Ефим вытер рукавом глаза.

– То-то!.. Как ни говори...

– А как же! – воскликнула рябая женщина, которая сидела с Гринькой. – Надо прибиваться теперь к дому, к своим ближе. В чужих-то краях несладко, поди.

– Несладко, – сказал Иван.

Выпили. Чуть погодя затянули песню.

У Ивана защемило сердце. Захотелось почему-то плакать – наверно, выпил много. Чтобы этого не случилось, он встал и вышел во двор.

Вечер был по-летнему теплый, мягкий, задумчивый. Было хорошо в этот час на земле, грустно. Небо обложили низкие тучи, и только западный край его озарялся ясной, голубовато-красной полоской зари. И было в ней, в этой полоске, что-то исцеляюще-чистое, нетронутое... Была она нерукотворная и нежная, и была она беззащитная: сплошной низкий полог туч медленно надвигался на нее. Было грустно, но не было тяжело; было немножко душно под низким небом, но в то же время остро чувствовалось необъяснимое родство всего живущего на земле, и было легко.

Иван сел на приступки крыльца, закурил. Песня взволновала его. Он стал думать о том каторжнике, который просил открыть окно... Очень хотелось человеку глотнуть вольного ветра, упасть в степи, в траву, забыться. Ах, как хочется жить человеку! Как хочется человеку жить! Ивану знакомо было это состояние – когда мерзкий холодок смерти проникает в грудь, к сердцу, и когда особенно сильно хочется жить. Было такое на фронте, но особенно запомнился ему момент в той самой драке, за которую он сидел в тюрьме: где-то под тупой кирпичной стеной сошлись шестеро – четверо на двоих. Трое кинулись на Ивана. Двое пытались заломить ему руки за спину, третий – маленький, верткий гад – суетился спереди с бритвой. Несколько раз эта бритва выписывала тоненькие светлые черточки около его лица и ниже. Маленький гад целил в горло. Иван отбивал его ногами. Раза два или три бритва почти задела горло. Вот тогда-то холодок касался сердца. Хотелось зажмуриться...

Хлопнула калитка. К крыльцу шли двое. Иван поднялся.
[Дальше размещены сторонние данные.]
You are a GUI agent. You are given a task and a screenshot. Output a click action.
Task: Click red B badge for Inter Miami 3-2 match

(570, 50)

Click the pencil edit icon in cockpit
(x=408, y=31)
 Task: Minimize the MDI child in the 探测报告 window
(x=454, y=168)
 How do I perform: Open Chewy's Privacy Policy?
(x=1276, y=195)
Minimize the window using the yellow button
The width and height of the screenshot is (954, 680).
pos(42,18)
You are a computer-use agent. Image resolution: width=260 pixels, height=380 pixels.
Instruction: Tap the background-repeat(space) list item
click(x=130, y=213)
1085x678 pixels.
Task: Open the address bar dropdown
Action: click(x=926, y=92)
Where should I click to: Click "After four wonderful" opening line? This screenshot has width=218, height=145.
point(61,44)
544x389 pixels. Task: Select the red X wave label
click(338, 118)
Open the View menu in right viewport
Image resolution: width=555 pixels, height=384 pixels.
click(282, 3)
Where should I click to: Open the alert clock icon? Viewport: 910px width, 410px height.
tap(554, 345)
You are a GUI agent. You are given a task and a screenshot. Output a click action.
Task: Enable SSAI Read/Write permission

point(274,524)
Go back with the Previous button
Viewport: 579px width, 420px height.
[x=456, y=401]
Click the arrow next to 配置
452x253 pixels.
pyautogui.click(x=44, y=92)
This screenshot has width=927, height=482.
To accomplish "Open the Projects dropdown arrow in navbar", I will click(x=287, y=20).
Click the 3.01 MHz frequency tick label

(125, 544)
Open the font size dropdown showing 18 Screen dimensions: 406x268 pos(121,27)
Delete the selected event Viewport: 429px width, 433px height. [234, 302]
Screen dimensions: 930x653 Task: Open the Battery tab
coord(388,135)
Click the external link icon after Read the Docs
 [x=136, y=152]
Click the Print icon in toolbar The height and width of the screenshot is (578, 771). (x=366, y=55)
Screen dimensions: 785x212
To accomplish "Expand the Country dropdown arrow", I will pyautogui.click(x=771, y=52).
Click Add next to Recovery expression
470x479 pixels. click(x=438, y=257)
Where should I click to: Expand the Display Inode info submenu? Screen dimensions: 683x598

– Иван?.. Ты что здесь? – Нюра стояла перед Иваном, чувствовалось – улыбается: выпила маленько и осмелела. За ней стоял кто-то, наверно, гармонист.

– Так... покурить вышел.

Гармонист один прошел в дом, и слышно было, как там взревели – обрадовались.

Нюра присела на крыльцо.

– Ну, давай посидим маленько.

Иван сел с ней рядом.

– Что же ты грустный-то такой, а? – спросила Нюра. – Мне даже жалко тебя давеча стало, днем.

– Это кажется только. Мне хорошо здесь. Только думы всякие лезут...

– У нас хорошо, – согласилась Нюра. – Я тоже часто думаю. Только я никак не могу понять, о чем я думаю.

– Хорошо все-таки жить, – сказал Иван.

– Хорошо! Я бы так и жила, и жила. Только, чтобы не стареть – боюсь старости. Я даже вижу, какая я буду...

Иван негромко засмеялся.

– Вот дождешься Андрея – перестанешь бояться. Молодость надо отдавать кому-нибудь, иначе она замучает. Всего бояться будешь.

– Это верно, – согласилась Нюра. – А ты почему без семьи?

– Не вышло. Была, вообще-то, семья.

– А кто виноват?

– Как?

– Она или ты – кто виноват, что разошлись?

– А вместе... И она, и я. Ну его – об этом. Ты, значит, библиотекарь?

– Да.

– Хорошее дело, – похвалил Иван. – Я люблю книжки читать. Запишусь к тебе.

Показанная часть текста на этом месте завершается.